#### INSTRUCTION:
Transfer the stretch of records from the line containing "Managing water in" through the last line, keeping each line in full and adding 113 to every coordinate in the answers.

#### THE INPUT:
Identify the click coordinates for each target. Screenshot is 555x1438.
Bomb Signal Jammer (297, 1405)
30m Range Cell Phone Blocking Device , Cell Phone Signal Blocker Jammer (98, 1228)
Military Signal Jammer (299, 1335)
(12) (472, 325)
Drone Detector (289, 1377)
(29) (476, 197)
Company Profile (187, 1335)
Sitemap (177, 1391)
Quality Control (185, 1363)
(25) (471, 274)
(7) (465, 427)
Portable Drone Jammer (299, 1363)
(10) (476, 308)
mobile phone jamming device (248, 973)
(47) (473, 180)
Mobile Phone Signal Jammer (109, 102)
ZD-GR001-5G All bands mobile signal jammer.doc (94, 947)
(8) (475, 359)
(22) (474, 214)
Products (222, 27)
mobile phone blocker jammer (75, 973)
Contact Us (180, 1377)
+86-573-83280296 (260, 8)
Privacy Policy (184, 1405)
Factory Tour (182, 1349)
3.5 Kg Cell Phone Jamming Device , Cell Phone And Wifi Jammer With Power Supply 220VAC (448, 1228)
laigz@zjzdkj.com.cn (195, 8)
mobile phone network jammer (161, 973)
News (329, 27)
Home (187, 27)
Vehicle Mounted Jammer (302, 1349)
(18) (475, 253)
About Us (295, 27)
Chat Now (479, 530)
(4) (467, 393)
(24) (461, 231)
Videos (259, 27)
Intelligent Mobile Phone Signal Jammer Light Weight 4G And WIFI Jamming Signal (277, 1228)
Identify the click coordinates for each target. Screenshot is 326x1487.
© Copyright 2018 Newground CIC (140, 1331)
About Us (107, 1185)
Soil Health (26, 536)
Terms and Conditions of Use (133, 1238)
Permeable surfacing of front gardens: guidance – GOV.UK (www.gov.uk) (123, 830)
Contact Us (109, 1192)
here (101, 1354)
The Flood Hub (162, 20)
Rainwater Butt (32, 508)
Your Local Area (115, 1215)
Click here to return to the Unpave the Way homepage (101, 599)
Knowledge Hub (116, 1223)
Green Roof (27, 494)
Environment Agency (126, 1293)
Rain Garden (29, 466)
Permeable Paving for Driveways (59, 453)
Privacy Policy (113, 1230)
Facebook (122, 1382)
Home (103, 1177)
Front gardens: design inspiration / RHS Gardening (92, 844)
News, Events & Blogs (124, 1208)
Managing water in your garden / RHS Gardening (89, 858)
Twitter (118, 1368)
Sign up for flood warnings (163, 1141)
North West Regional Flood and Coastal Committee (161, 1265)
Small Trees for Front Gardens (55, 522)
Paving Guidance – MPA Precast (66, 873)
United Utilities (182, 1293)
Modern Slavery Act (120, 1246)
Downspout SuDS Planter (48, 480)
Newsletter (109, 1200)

#### SOLUTION:
Managing water in your garden / RHS Gardening (202, 971)
Twitter (231, 1481)
Sign up for flood warnings (276, 1254)
North West Regional Flood and Coastal Committee (274, 1378)
Small Trees for Front Gardens (168, 635)
Paving Guidance – MPA Precast (179, 986)
United Utilities (295, 1406)
Modern Slavery Act (233, 1359)
Downspout SuDS Planter (161, 593)
Newsletter (222, 1313)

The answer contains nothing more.